A look at the USHL
On Frozen Blog has an interesting take on the USHL today, calling for one of the American junior league's franchises to setup shop in Washington, D.C.:
The pipeline for Major Junior hockey talent in the States is irrefutably promising and on the upswing. And at present, in its tiny geographical haven, the USHL is cluttering, virtually annually, the NHL Entry Draft’s top few rounds, leading a lot of folks in American hockey circles today to ask this question: what would happen if the USHL continued to expand . . . especially if it went to the unconquered, comparatively hockey-mad East?It's an interesting question, and the rise of the USHL makes me wonder how the number of Americans going to Canadian major junior will be impacted in the future. (Although, to be entirely accurate, USHL grads are perhaps sprinkling the entry draft more than "cluttering" it. Twenty-one were picked in the 2007 draft out of 210 players, including three late in the first round. The CHL had 97. Most USHL picks remain in the later, long-shot rounds.)
Fargo, incidentally, boasts a population of 74,000. Washington of course isn’t anywhere near as hockey-crazed (except in its per capita tally of puck bloggers); it hasn’t, for instance, hosted a World Under-20 tourney.
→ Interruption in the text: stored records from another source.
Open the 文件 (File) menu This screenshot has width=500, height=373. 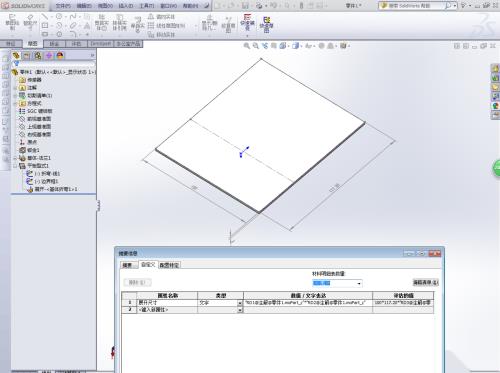63,6
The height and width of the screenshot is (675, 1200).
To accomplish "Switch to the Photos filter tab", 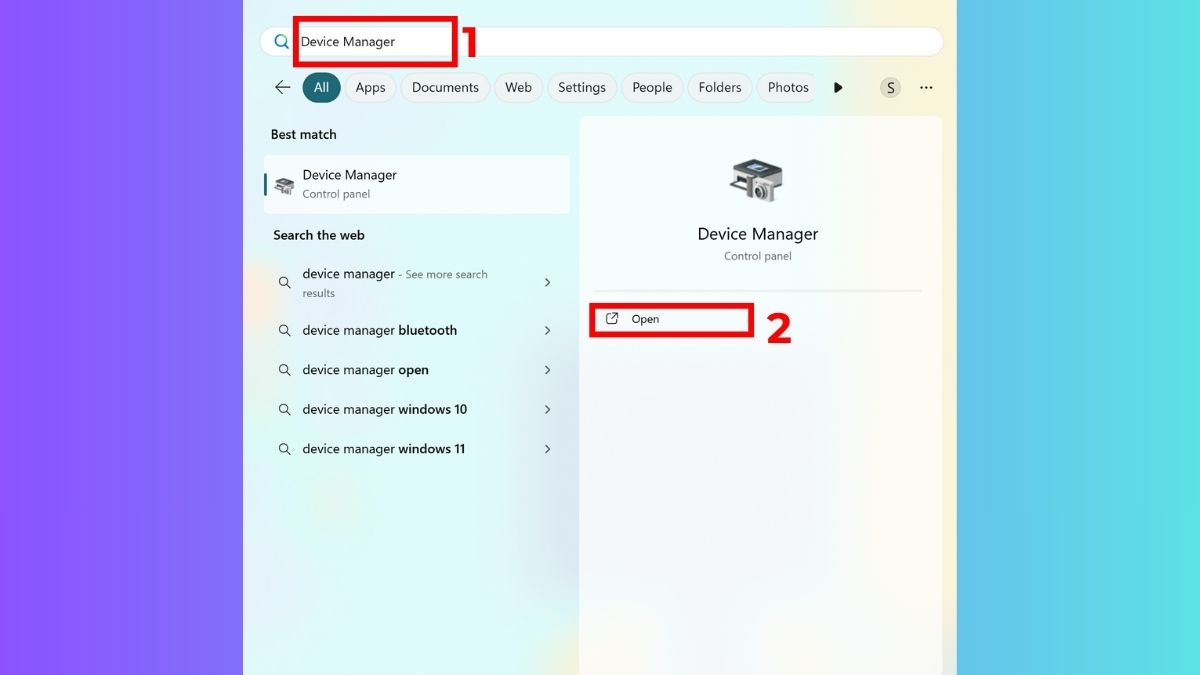I will pyautogui.click(x=787, y=87).

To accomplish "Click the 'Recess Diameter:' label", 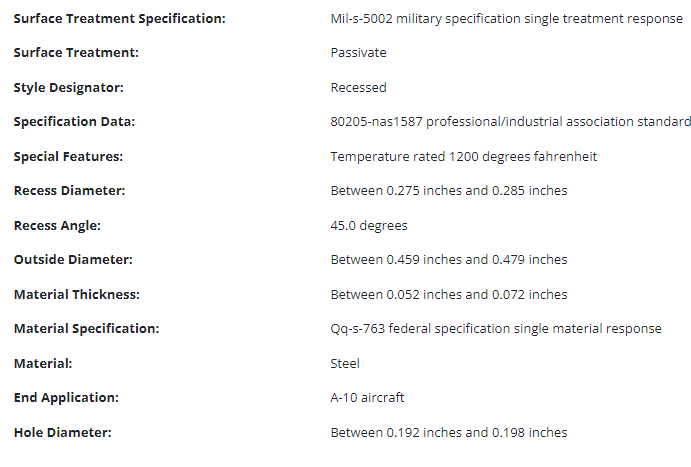I will point(70,191).
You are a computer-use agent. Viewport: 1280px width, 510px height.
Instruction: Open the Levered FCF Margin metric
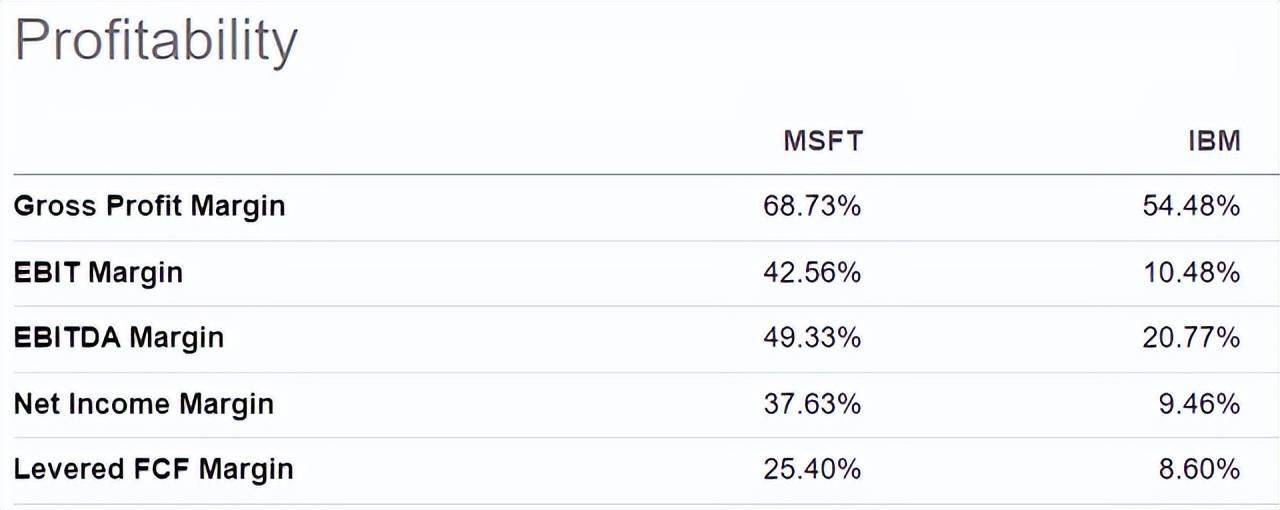(x=153, y=469)
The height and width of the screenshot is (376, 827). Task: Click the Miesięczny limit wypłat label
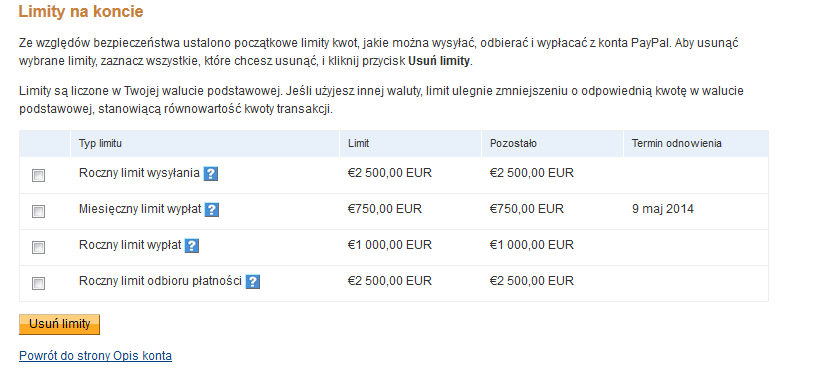coord(140,209)
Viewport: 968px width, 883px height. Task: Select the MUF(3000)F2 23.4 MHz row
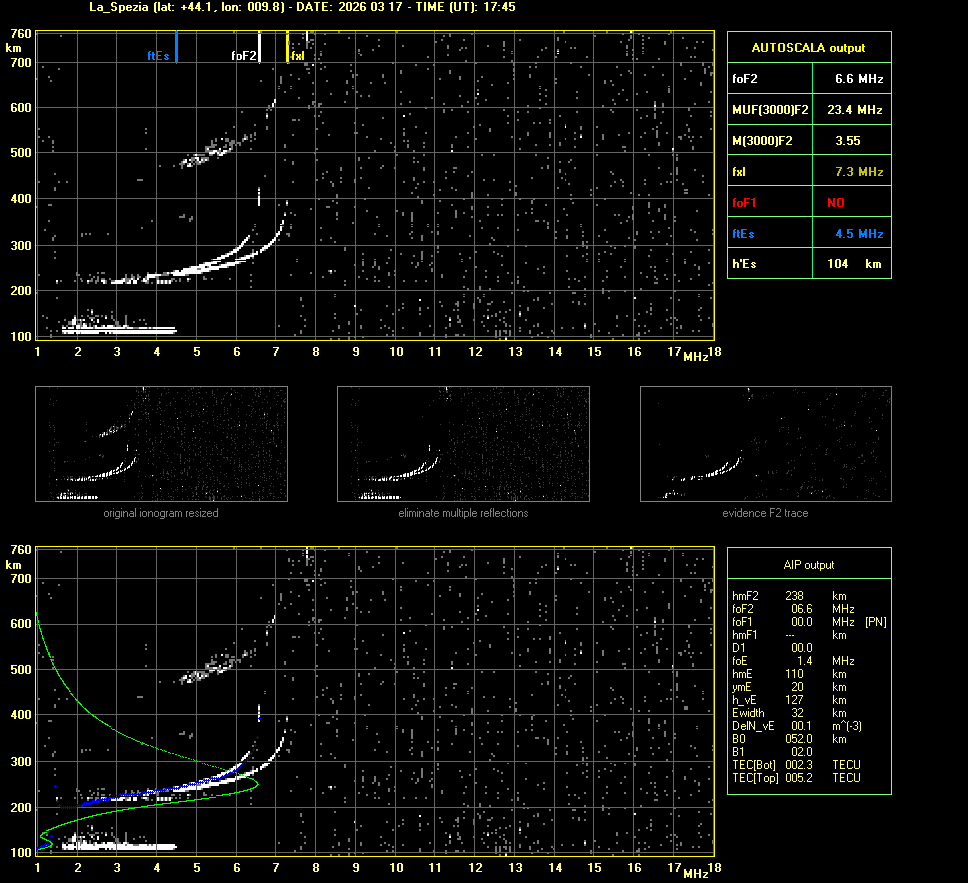click(x=808, y=109)
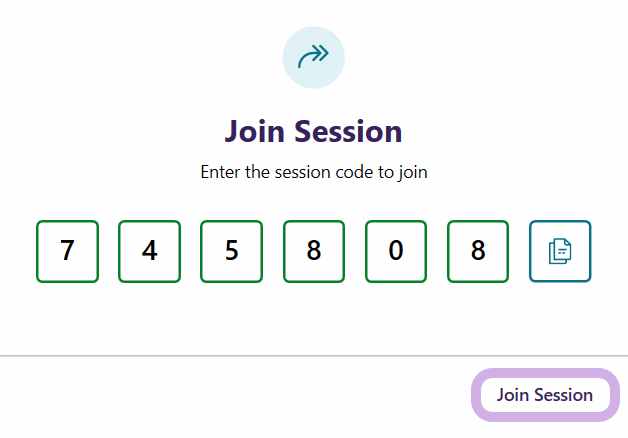
Task: Click the paste code clipboard icon
Action: (560, 251)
But soon it is hosting a Frozen Four, and with a GMA population exceeding 5 million, does D.C. really need to be puck crazy to support another hockey team?
Notables to have recently come from the league include Thomas Vanek, Matt Carle, Joe Pavelski, Keith Ballard, Rostislav Klesla, Erik Cole and Joe Corvo. Some of these players were recruited into Canadian major junior after showing promise in the USHL.
Phil Housley and Gary Suter were two of the first NHLers to come from the league back in the early 1980s, while Vanek, Kyle Okposo and Blake Wheeler are three USHL players drafted in the top six picks of recent drafts.
The league averages around 3,000 fans per game in 12 different cities throughout the Midwest.
Personally, I'm for any chance for players to stay as close to home as possible when it comes to sports development, as it's an awful lot to ask of a 15- or 16-year-old player from, say, Long Beach, California, to move all the way to Prince George, B.C., just to pursue an unlikely career in hockey. The USHL gives some players that chance (although many players are still coming from well outside of the league's home base).
The American development system has improved by leaps and bounds from where it was even 10 years ago, and there are far more youths playing hockey in that country than ever before. Hockey's not yet a truly global game, and it doesn't draw from many well-populated countries — all four of Sweden, Finland, the Czech Republic and Slovakia combine for less than Canada's small population base — and with Russia's development system in shambles, the U.S. remains the only really large country producing players.
Ten years from now, it's likely hockey's Top 7 group of international powers will be dominated by the two North American countries, and the USHL's rise is just one example of where that lift is coming from.